La gestión de Josefa González-Blanco al frente de la Embajada de México en Reino Unido quedó marcada por denuncias de maltrato sistemático, irregularidades administrativas y una profunda crisis interna, de acuerdo con testimonios de trabajadores, documentos oficiales y una auditoría gubernamental. La situación se hizo pública días antes de su salida del cargo, prevista para enero de 2026, cuando ya se había anunciado que Alejandro Gertz Manero, exfiscal general de la República, ocuparía la representación diplomática.
Desde 2021, cuando González-Blanco asumió la embajada, al menos 40 trabajadores abandonaron la sede, entre empleados locales, personal del Servicio Exterior Mexicano y colaboradores de confianza de la propia embajadora. Las quejas incluyen acoso laboral, rotaciones arbitrarias, vigilancia de correos electrónicos, represalias internas y uso indebido de recursos, según denuncias presentadas ante el Comité de Ética y el Órgano Interno de Control (OIC).
Una auditoría de la Secretaría Anticorrupción y Buen Gobierno reprobó a la embajada con una calificación de 2 sobre 5, al detectar “deficiencias críticas en todas las áreas”. El informe señala falta de control financiero, expedientes incompletos, contratos sin firma, pagos irregulares, bienes sin inventario y uso indebido de accesos y credenciales, además de riesgos administrativos, laborales y legales.
Los avisos internos sobre el deterioro laboral y operativo de la representación diplomática se extendieron de 2022 a 2025, sin que hubiera acciones correctivas desde la Secretaría de Relaciones Exteriores, pese a que el caso pasó por tres cancilleres —Marcelo Ebrard, Alicia Bárcena y Juan Ramón de la Fuente— y dos presidencias, la de Andrés Manuel López Obrador y la de Claudia Sheinbaum.
Trabajadores describen un ambiente de castigos, aislamiento y degradación laboral, con traslados constantes de funciones y restricciones dentro del edificio sede, ubicado en Saint George Street, en Londres. También señalan la influencia del consejero Fernando Gutiérrez Champion, colaborador cercano de la embajadora, a quien atribuyen control operativo informal de la misión.
Entre los casos documentados figura la presencia de un funcionario adscrito que recibió salario durante 11 meses sin presentarse a laborar, así como una persona que representó a México ante la Organización Marítima Internacional sin recibir pago alguno, situación que quedó asentada en la auditoría del OIC.
Las denuncias también refieren explotación laboral del personal local, especialmente en la residencia oficial, donde se realizaban eventos frecuentes fuera del horario de trabajo.

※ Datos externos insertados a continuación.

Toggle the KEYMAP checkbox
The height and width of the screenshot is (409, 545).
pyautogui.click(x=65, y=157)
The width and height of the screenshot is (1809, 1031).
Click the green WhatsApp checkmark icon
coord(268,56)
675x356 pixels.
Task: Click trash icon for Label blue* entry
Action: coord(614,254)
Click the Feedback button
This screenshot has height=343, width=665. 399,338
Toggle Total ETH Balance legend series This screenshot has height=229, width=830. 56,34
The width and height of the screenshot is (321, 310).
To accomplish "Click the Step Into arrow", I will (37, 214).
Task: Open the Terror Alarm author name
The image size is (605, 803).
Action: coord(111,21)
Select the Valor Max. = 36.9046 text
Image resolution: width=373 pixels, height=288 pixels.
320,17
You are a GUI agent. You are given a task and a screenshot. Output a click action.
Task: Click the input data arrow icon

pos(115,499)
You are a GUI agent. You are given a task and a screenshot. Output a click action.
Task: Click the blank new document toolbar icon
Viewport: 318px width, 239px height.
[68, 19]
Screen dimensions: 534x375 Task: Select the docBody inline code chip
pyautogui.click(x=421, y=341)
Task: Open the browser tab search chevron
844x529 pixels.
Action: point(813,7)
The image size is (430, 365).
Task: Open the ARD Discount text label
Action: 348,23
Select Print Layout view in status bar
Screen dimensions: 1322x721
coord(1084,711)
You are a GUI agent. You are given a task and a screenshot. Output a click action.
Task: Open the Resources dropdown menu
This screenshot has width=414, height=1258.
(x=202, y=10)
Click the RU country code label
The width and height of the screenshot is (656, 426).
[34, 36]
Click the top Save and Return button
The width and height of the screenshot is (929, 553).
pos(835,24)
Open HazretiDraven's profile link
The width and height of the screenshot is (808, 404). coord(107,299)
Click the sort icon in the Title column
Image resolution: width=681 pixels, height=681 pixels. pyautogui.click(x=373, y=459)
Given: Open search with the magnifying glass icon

En 2024 se contabilizaron 108 eventos sociales, lo que derivó en despidos y renuncias, incluido el del mayordomo de la residencia, con más de una década de servicio.
Con fecha del 21 de agosto de 2025, la auditoría emitió 16 observaciones correctivas y estableció como responsable directa de atenderlas a Josefa González-Blanco, mientras algunas investigaciones administrativas permanecen abiertas.